Supplied material:
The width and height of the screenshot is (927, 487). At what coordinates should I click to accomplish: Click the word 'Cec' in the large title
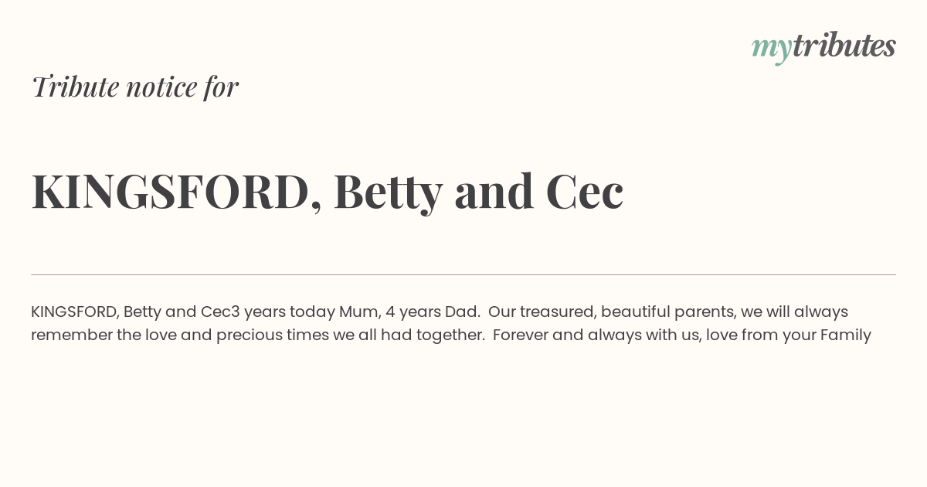(585, 192)
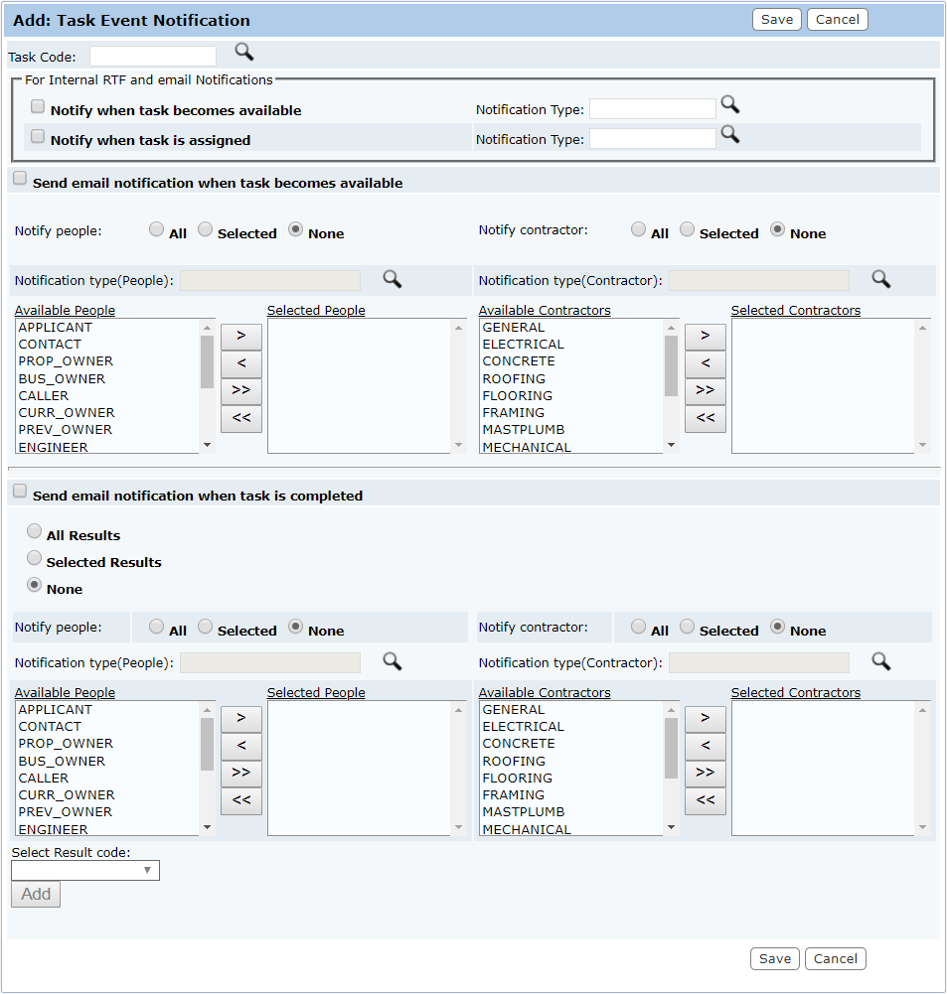
Task: Click the bottom Cancel button
Action: 836,958
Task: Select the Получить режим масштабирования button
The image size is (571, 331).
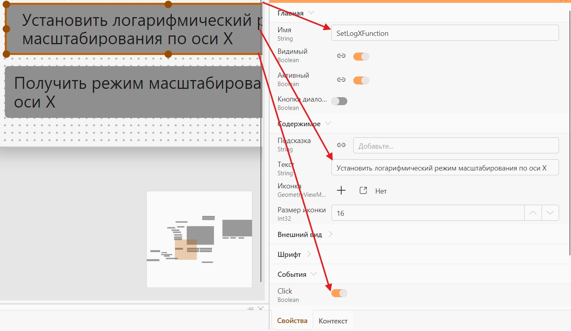Action: click(x=134, y=92)
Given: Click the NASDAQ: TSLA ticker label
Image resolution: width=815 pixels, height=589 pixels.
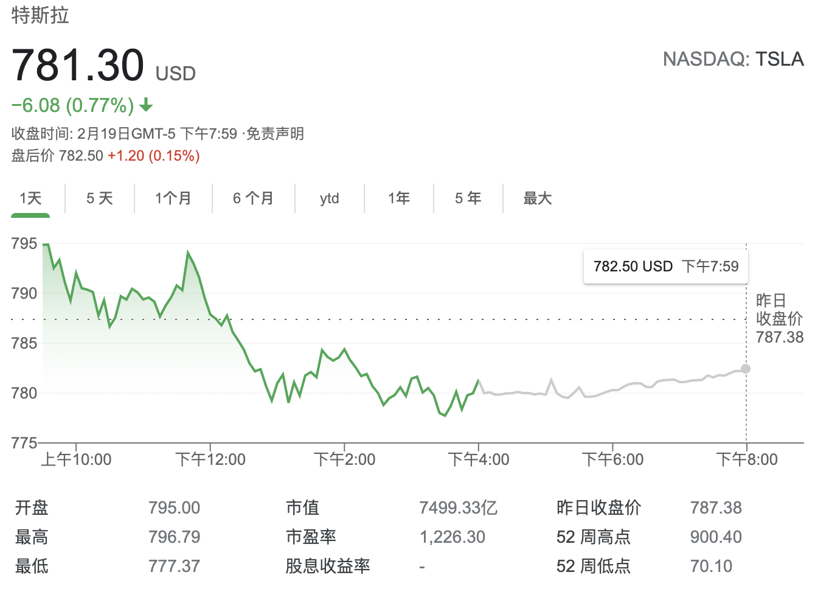Looking at the screenshot, I should [x=733, y=59].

What is required:
In the printed copy, the material above must appear unchanged and without its pictures.

Result:
The width and height of the screenshot is (927, 487). At what coordinates should I click to accomplish: Click the word 'Cec' in the large title
(585, 192)
Task: Click the bottom Cancel button
Action: 836,958
Task: Select the Получить режим масштабирования button
The image size is (571, 331).
Action: click(x=134, y=92)
Given: Click the NASDAQ: TSLA ticker label
Image resolution: width=815 pixels, height=589 pixels.
Looking at the screenshot, I should [x=733, y=59].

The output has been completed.